Influence of Unused FFN on Model Accuracy in PyTorch

I am encountering a peculiar issue with my PyTorch model where the presence of an initialized but unused FeedForward Network (FFN) affects the model’s accuracy. Specifically, when the FFN is initialized in my CRS_A class but not used in the forward pass, my model’s accuracy is higher compared to when I completely remove (or comment out) the FFN initialization. The FFN is defined as follows in my model’s constructor:

class CRS_A(nn.Module):
    def __init__(self, modal_x, modal_y, hid_dim=128, d_ff=512, dropout_rate=0.1):
        super(CRS_A, self).__init__()

        self.cross_attention = CrossAttention(modal_y, modal_x, hid_dim)
        self.ffn = nn.Sequential(
            nn.Conv1d(modal_x, d_ff, kernel_size=1),
            nn.GELU(),
            nn.Dropout(dropout_rate),
            nn.Conv1d(d_ff, 128, kernel_size=1),
            nn.Dropout(dropout_rate),
        )
        self.norm = nn.LayerNorm(modal_x)
       
        self.linear1 = nn.Conv1d(1024, 512, kernel_size=1)
        self.linear2 = nn.Conv1d(512, 300, kernel_size=1)
        self.dropout1 = nn.Dropout(0.1)
        self.dropout2 = nn.Dropout(0.1)
    def forward(self, x, y, adj):
        x = x + self.cross_attention(y, x, adj)  #torch.Size([5, 67, 1024])
        x = self.norm(x).permute(0, 2, 1)
        x = self.dropout1(F.gelu(self.linear1(x))) #torch.Size([5, 512, 67])
        x_e = self.dropout2(F.gelu(self.linear2(x))) #torch.Size([5, 300, 67])

        return x_e, x

As you can see, the self.ffn is not used in the forward pass. Despite this, removing or commenting out the FFN’s initialization leads to a noticeable drop in accuracy.

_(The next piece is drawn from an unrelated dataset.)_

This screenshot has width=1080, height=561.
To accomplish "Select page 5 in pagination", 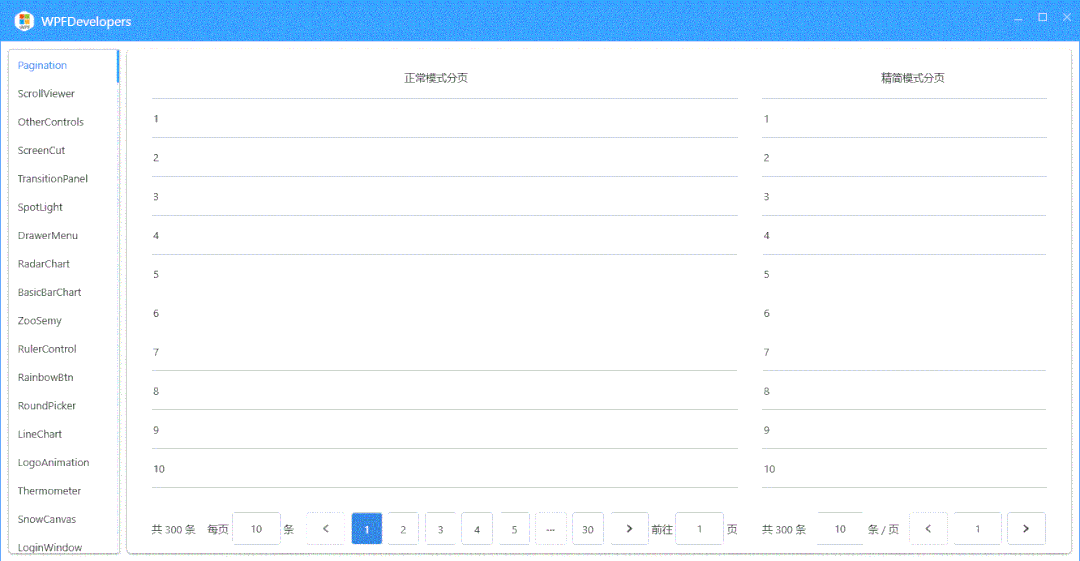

Could this be due to some form of implicit regularization, or is there another explanation for this behavior? Has anyone encountered a similar situation, and how did you address it? Any insights or explanations would be greatly appreciated.

Initializing modules calls into the pseudorandom number generator and will thus have an effect on the overall training. You should be able to see a similar effect when changing the random seed and rerunning the training procedure.

Thank you for your response. Yes you are true, if I change seed or rerun I can see accuracy changes with ffn initialization. what is the recommended solution here?

You could change some hyperparameters, such as the learning rate or the parameter initialization, and check if this would stabilize the training.